同じく、今日の官僚のボヤキにあった「検討議論に1時間は短かすぎる」という声。1時間が適当かどうかは別にして、「見直し議論」に時間をかけるほど成果が出にくくなるということもまた、真理であるのです。じっくり検討すればするほど、「なんとなく必要な理由も見えてくる」訳でして、それが人情というものであったりもします。裏を返せば、本当に必要なモノなら短時間の説明、検討議論でも十分にその必要性を理解させられるハズであるということでもあります。すなわち、ダラダラ検討に時を費やすのではなく時間を区切って短時間で判断を下していくやり方をとれば、本来の事業の必要性の有無が明確になると言うことなのです。この点も、中小企業の業務の見直し議論でも取り入れたい考え方であると思います。予定の議論時間を大幅に超過することはおろか、結論を出せずに「次回へ持ち越し再議論」などというのは避けなくてはいけない最悪のパターンであると言っておきたいと思います。本当に必要なモノは即座に結論がでる、ということをお忘れなく(万が一廃止して重大な問題が発生したら、また再開という選択肢はアリです)。
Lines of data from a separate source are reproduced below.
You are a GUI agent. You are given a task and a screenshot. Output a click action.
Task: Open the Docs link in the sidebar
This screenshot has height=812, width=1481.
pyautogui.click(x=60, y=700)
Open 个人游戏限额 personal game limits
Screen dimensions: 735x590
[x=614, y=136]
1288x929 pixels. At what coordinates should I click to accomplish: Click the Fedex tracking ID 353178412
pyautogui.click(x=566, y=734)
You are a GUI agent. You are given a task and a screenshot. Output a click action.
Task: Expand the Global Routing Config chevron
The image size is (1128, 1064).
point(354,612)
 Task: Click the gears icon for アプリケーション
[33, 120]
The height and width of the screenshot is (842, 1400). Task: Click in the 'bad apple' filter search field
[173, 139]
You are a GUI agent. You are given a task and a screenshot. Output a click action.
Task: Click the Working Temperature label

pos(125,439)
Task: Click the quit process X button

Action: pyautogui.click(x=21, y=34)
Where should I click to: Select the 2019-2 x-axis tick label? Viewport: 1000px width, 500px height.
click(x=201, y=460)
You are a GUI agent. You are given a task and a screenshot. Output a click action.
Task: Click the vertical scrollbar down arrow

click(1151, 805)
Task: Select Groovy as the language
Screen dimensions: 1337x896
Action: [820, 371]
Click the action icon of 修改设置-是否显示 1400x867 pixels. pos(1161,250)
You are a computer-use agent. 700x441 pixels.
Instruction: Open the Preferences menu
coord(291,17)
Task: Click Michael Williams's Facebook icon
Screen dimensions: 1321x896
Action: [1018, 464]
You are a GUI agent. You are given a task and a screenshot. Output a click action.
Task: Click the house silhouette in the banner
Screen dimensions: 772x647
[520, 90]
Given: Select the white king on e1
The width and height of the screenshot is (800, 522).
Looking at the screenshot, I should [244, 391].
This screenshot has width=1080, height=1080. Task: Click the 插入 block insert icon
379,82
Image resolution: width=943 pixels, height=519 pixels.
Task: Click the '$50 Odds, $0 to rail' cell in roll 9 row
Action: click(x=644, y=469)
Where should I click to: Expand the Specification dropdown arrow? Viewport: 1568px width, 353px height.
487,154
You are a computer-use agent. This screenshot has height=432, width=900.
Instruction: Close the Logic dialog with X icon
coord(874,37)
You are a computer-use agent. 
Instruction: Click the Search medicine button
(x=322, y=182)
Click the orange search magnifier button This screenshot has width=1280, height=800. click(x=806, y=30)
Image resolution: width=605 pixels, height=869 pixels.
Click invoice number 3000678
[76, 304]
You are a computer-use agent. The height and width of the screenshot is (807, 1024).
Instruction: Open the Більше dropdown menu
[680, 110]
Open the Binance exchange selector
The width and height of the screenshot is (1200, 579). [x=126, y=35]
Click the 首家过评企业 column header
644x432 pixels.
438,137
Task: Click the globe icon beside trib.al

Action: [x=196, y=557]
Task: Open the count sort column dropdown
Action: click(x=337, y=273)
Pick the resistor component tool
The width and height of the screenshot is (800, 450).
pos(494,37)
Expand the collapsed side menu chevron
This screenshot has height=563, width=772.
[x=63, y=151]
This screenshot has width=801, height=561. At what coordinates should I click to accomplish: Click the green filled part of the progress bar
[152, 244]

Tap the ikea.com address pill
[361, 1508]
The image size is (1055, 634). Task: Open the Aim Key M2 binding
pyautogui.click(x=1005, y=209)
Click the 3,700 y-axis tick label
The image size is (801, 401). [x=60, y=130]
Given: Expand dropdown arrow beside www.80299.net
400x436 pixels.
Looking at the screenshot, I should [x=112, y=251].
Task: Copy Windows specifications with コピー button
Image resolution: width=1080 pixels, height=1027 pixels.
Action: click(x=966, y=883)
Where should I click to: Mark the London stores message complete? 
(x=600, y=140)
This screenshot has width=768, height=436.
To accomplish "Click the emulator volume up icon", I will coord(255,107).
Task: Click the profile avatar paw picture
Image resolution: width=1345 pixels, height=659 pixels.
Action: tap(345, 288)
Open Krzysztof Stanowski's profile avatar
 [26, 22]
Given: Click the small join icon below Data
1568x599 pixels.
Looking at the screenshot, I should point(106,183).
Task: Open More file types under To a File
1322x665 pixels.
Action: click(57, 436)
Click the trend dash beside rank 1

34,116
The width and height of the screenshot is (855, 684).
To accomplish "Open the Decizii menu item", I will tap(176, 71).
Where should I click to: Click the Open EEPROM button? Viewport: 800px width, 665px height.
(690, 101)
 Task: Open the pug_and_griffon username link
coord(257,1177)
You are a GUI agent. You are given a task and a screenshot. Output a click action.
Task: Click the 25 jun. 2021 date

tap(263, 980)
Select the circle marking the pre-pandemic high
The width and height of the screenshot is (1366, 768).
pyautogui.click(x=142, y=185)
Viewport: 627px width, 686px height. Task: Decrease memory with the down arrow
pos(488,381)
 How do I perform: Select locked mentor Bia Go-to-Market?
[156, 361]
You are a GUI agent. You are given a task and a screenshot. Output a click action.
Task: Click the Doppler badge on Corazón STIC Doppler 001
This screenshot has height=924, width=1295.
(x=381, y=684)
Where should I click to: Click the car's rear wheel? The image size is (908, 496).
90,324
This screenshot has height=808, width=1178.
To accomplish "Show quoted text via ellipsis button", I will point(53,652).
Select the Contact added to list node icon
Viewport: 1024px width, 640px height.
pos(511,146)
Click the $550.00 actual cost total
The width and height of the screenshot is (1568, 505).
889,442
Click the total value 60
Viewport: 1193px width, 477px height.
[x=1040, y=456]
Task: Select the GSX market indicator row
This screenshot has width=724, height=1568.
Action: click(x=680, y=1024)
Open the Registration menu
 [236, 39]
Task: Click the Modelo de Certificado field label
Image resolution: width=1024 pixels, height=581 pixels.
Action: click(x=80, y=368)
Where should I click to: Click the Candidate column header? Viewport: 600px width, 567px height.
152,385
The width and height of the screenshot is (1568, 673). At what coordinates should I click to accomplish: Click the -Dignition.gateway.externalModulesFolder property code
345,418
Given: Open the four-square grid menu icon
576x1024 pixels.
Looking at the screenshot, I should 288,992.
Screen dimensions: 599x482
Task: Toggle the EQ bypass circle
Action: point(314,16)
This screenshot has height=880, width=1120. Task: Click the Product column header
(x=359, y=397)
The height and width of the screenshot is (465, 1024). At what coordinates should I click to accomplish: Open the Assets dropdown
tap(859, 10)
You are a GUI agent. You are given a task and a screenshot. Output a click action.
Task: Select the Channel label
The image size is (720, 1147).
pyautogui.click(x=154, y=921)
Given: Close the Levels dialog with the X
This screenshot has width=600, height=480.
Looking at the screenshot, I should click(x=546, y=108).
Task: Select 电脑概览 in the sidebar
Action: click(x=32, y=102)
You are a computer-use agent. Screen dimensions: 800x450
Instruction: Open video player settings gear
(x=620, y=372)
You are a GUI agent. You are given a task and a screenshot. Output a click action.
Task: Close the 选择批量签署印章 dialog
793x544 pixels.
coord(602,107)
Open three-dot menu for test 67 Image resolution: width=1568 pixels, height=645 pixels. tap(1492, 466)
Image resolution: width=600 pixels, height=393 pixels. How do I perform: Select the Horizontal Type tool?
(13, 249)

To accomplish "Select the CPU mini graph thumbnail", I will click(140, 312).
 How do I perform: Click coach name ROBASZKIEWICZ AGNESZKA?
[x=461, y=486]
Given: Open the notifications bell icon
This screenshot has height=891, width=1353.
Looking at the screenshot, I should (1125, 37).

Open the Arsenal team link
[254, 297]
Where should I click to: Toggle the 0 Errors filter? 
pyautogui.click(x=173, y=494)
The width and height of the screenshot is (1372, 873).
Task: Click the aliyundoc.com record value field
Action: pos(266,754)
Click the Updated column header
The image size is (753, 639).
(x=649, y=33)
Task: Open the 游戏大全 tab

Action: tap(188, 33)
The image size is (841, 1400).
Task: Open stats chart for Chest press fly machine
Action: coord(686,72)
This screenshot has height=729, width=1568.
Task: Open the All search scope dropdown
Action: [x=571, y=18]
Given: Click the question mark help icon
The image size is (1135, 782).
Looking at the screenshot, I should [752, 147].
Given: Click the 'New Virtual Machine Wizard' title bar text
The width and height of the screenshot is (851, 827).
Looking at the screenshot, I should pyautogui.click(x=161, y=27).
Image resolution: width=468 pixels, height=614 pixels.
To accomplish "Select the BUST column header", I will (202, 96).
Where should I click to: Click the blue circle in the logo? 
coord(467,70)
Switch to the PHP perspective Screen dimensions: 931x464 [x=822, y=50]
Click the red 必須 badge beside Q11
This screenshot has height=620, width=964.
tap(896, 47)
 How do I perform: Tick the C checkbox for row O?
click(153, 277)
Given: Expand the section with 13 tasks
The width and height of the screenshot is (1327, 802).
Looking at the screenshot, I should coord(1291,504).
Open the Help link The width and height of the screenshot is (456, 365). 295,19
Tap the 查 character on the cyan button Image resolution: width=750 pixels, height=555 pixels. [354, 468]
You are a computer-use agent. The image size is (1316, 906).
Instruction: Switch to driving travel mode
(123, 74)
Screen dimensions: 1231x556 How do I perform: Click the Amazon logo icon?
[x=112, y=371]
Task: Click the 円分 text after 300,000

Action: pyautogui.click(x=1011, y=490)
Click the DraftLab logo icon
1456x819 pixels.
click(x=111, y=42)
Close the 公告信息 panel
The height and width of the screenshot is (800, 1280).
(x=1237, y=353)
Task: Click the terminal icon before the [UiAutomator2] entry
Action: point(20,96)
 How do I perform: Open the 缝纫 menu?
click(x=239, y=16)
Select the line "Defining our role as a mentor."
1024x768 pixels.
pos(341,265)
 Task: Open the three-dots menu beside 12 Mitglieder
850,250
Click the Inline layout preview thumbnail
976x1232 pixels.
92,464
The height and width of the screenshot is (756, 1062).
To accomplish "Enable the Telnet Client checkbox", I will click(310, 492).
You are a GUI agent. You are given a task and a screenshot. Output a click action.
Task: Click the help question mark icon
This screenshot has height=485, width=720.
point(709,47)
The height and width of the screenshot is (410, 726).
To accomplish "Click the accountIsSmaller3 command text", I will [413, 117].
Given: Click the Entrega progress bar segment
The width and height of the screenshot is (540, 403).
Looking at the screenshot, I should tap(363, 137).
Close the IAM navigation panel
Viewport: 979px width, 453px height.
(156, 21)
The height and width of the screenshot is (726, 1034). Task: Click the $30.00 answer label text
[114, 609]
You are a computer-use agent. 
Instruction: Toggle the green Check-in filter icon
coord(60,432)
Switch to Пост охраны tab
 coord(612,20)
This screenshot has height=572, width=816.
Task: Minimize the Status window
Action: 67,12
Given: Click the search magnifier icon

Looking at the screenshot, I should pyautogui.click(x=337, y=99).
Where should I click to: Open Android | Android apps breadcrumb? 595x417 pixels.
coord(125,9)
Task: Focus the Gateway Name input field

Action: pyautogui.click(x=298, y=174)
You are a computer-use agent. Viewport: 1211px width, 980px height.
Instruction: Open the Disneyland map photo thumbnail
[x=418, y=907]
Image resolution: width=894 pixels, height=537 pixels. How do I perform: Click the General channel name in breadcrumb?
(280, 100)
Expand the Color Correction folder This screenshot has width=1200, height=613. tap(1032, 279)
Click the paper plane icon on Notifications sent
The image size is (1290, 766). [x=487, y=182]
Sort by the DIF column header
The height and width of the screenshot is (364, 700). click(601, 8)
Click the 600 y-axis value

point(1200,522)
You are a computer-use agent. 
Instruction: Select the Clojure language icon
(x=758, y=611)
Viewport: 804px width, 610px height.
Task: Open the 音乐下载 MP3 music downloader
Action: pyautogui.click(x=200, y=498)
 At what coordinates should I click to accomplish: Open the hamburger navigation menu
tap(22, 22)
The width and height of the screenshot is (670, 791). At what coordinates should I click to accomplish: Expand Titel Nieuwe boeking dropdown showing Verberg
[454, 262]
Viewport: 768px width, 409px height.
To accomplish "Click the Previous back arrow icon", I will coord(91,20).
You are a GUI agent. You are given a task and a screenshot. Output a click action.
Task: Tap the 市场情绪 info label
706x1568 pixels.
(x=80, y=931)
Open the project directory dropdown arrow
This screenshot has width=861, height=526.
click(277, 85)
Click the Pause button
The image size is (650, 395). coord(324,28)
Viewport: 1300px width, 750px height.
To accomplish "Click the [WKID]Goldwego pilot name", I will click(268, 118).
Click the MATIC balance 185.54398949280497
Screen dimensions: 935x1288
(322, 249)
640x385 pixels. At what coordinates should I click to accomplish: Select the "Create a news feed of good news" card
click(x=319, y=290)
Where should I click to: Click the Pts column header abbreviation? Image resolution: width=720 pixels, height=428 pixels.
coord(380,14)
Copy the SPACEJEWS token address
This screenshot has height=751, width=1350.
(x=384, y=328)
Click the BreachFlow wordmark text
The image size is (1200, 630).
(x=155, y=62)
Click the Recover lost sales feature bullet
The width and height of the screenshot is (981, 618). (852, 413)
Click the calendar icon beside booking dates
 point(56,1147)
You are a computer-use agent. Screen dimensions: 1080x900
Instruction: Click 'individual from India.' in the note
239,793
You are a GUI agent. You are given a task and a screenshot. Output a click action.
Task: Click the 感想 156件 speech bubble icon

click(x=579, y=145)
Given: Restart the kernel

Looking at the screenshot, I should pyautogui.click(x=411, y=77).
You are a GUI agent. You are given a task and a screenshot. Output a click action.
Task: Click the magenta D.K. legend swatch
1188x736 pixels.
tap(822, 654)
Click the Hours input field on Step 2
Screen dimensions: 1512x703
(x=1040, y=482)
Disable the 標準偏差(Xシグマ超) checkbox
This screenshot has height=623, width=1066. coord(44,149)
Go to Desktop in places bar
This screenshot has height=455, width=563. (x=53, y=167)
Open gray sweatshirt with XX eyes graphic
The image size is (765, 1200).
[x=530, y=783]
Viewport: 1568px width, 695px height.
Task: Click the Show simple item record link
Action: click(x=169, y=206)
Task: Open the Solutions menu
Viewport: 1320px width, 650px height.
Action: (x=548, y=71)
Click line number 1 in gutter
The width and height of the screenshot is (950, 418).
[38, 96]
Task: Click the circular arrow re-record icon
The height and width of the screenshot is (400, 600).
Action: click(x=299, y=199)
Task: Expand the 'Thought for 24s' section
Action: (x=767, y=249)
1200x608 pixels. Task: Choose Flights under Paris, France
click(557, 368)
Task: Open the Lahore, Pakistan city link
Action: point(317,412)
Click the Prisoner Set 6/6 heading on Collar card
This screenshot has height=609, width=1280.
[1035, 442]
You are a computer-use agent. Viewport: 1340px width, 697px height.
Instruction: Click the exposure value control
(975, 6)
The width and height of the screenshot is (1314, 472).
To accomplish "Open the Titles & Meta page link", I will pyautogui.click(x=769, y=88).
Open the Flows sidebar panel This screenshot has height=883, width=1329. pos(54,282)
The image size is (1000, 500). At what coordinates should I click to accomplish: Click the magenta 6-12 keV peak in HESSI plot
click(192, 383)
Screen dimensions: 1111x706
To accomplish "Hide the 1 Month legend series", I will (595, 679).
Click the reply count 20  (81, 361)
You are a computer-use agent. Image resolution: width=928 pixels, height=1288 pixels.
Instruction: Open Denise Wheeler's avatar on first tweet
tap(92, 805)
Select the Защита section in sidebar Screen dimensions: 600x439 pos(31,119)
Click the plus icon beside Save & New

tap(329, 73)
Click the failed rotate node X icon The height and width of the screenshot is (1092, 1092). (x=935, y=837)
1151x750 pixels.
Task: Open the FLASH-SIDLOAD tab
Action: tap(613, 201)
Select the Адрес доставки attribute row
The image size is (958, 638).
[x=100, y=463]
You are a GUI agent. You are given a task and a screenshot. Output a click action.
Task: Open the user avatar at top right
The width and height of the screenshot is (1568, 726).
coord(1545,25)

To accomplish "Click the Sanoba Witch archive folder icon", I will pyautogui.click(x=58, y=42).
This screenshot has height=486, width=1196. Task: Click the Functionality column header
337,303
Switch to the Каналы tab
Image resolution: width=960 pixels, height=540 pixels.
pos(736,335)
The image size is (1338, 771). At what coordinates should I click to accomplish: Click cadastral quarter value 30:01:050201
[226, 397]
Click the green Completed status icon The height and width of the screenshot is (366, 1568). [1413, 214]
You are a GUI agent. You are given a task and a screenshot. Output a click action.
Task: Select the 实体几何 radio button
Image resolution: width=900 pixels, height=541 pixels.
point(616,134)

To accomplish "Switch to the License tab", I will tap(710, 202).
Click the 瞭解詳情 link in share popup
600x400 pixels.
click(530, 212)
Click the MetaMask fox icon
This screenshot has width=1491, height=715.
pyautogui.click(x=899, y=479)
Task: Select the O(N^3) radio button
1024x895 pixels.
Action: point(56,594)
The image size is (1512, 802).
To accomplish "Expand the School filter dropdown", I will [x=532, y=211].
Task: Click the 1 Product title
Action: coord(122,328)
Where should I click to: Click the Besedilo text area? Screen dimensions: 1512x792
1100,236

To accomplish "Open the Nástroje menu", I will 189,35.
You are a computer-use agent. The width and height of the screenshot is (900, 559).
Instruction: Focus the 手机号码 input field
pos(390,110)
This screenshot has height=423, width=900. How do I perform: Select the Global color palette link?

おまけにもう一点。今日の「業務仕分け」は公開の場で行われたということ。会場での一般人の傍聴に加えて、インターネット上での中継もなされているそうで、私も今日は一日出ていたので見れませんでしたが、明日以降是非見てみたいと思っています。この「議論の公開性」はものすごく大切なのです。密室で物事を決めないこと、少なくとも業務の見直し議論のような重要な課題を、トップひとりや一部の幹部だけでいつの間にか決めてまったというのでは、担当セクションをはじめ社内の納得性は得られず、仮に見直しによる業務効率は向上しても、求心力低下は避けられないでしょう。業務の廃止・縮小・統合に関する「密室決議」は、絶対にやってはいけないことなのです。オーナー企業等ではよくありがちな「議論の見える化の欠如」には、十分ご注意願います。

このように今回の「事業仕分け」からは学ぶことも多く、注目に値します。国のムダ遣いの実態をチェックするとともに、「業務見直し手法」の参考事例として着目してみてはいかがでしょうか。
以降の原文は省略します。